The convoy passed through the CTA on Thursday en route to the country’s capital, where truck drivers plan to protest against new requirements to be vaccinated against COVID-19 for cross-border travel.
At a news conference Thursday night, O’Toole accused Prime Minister Justin Trudeau of inciting their anger, saying the government’s failure to plan adequately for the current wave of the pandemic fueled divisions and sparked a national debate on vaccination mandates.
“This convoy is really about Mr Trudeau and the fact that people are tired,” O’Toole said.
“There is fatigue in this country, there is division and there are millions of people who feel that they are no longer heard.”
The protest was fueled by new requirements in Canada and the US that truck drivers should be fully vaccinated to avoid quarantines when crossing the border.
The Canadian Trucking Alliance, which denounced the convoy protest, says more than 85 percent of the 120,000 Canadian truck drivers who regularly travel across the Canada-US border have been vaccinated, but that as many as 16,000 could be set aside. due to the new restriction.
Several industry and business groups have worked against the new rules, including the country’s largest association of small and medium-sized enterprises, the Canadian Federation of Independent Business.
They argue that the vaccination requirements will make existing problems in Canada’s supply chain even worse.
The Conservatives have taken up the truck drivers’ case, but that view has been scrutinized in recent days as some groups joining the convoy have been identified as also linked to extremist ideologies.
One online video features a man expressing hope that the rally in the Canadian equivalent of the riot on January 6, 2021 at the US Capitol by former President Donald Trump will change.
MPs were warned on Thursday that their offices and homes in the national capital could become the targets of protesters in the coming days.
A memo from the head of security for the House of Commons warned that requests were circulating online for the home addresses of members of Parliament, saying they should be extra careful when in town.
“As a reminder, any individual or group of individuals who does not obstruct vehicle traffic or trespass on your property has the right to demonstrate,” the memo reads.

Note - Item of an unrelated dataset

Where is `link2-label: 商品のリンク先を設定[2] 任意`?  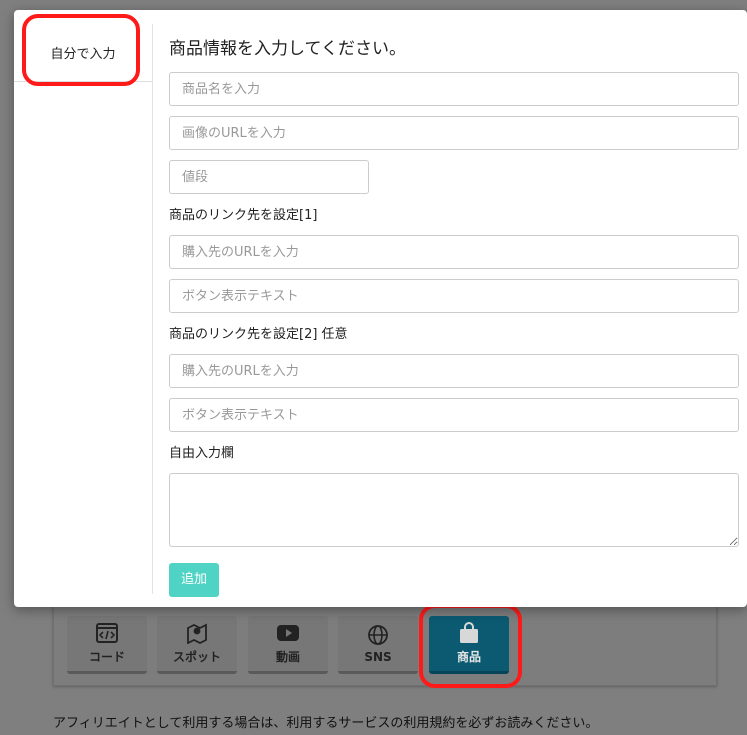
link2-label: 商品のリンク先を設定[2] 任意 is located at coordinates (258, 334).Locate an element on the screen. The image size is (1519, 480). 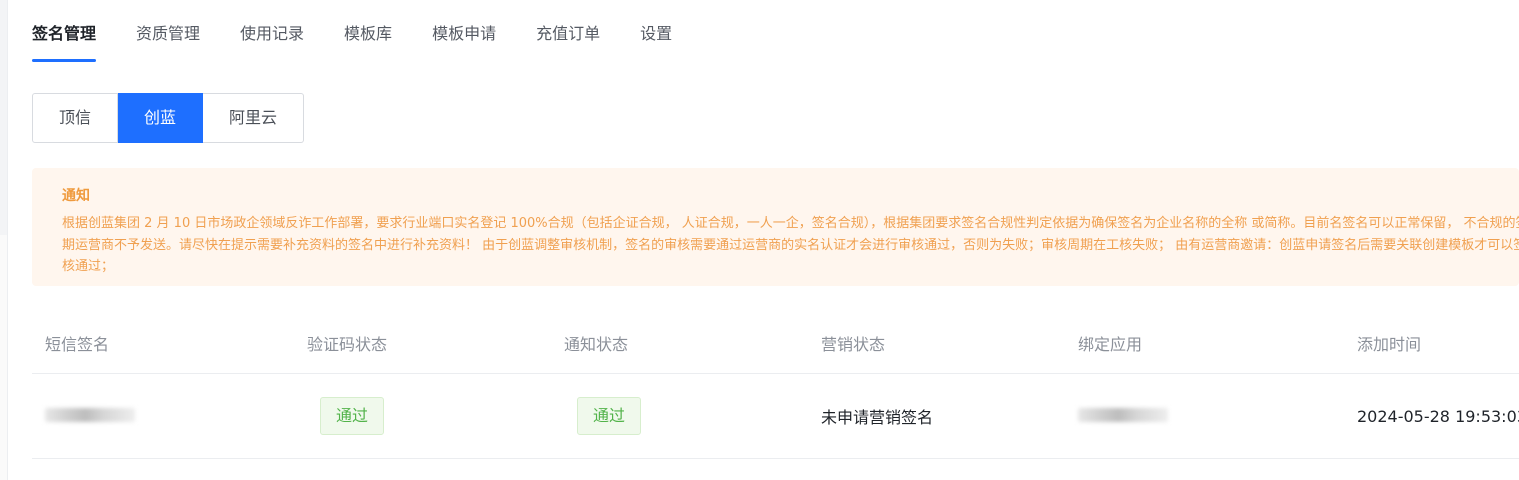
tab-qualification-management: 资质管理 is located at coordinates (168, 31).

“However, should the situation escalate, the police will act.”
O’Toole said he was looking for meetings with representatives of the truck groups, and a safe place to talk to them so they knew people were listening to their concerns, but he also condemned groups trying to hijack their case.
“People who are frustrated, who work Canadian, who just want to be heard, I will make sure we are always there to listen,” he said.
“People who are advancing terrible agendas, I will make sure I call out that behavior and try to gather the better angels of the Canadian kind in a time when our country is divided.”